I'm putting together some "homework" for my Chiefs. They are trying to wrap their minds around search dogs and the only letters that ever come out of their mouths are FEMA. (NOT knocking FEMA folks) They want to make sure that my boy will be competent, certified, insured, yadda yadda. The list I'm making is going to include a crash course on search dogs. Discipline, certifying bodies, requisite training, etc... I want to make sure I give everyone a fair shake on this thing. What I've found so far is: FEMA disaster dog, ARDA, and IPWDA.

Special thanks to Nancy for the article she posted. It offered a great way to discuss some of these topics.


----------



## Konnie Hein (Jun 14, 2006)

What discipline do you plan to work your dog in - wilderness?

As you know, FEMA only applies to live-find disaster SAR dogs, which is a pretty limited speciality. Your ARDA team's certifications should be adequate, especially since (from what I've heard) they re-vamped all their certs to be NIMS compliant.


----------



## Ryan Cusack (Jan 19, 2009)

Yea, wilderness is the idea for Moose. A second dog sometime down the road, once I've cut my own teeth, will be geared to collapse. Also, yes, ARDA's certs have been/are being reformatted for NIMS compliance. Thanks!


----------



## Matthew Grubb (Nov 16, 2007)

Don't forget NAPWDA.....

http://www.napwda.com/pdflib/bylaws_cert_rules.pdf


----------



## Ryan Cusack (Jan 19, 2009)

Thanks Matt. I found them, along with APCA and IPWDA. I intend to mention the law enforcement training opportunities as well.


----------



## Nancy Jocoy (Apr 19, 2006)

NASAR is big, established, and a lot of departments use them for SAR certifications........a lot of folks are very disgruntled with them though after the way money earmarked for the dog section was handled after 9-11 and many of the good dog folks walked away. 
nasar.org


There is also NSDA, national search dog alliance which was formed after the NASAR split - and they are on the way, but have not been around as long so maybe not a credible certifying organization yet. http://www.n-sda.org/


----------



## Nancy Jocoy (Apr 19, 2006)

This may be another reference to tuck under your belt. I don't know that this ever got past the "its a great idea" stage but it is good food for though to consider when coming up with curricula.
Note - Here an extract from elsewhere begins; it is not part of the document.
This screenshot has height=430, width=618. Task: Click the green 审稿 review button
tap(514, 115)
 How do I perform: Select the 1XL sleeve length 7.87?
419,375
ARDA is certainly one of the more established groups. Had they gotten over the "Only GSDs" thing earlier they probably would have been THE organization. 

Of course, they still don't believe an air scent dog can do scent discrimination which can save a lot of time on searches, but that belief seems to only exist in certain "pockets" of the country. .... 

http://www.fema.gov/pdf/emergency/nims/sar_jobtitle_111806.pdf


----------



## Vi Shaffer (Jan 25, 2010)

In addition to those already mentioned there are also SWDG, (Scientific Working Dog Group) who is working on standards - don't know if they've come up with a Cert. process yet. Then there is NNDDA and L.E.T.S. (Law Enforcement Training Specialists) 

God Bless


----------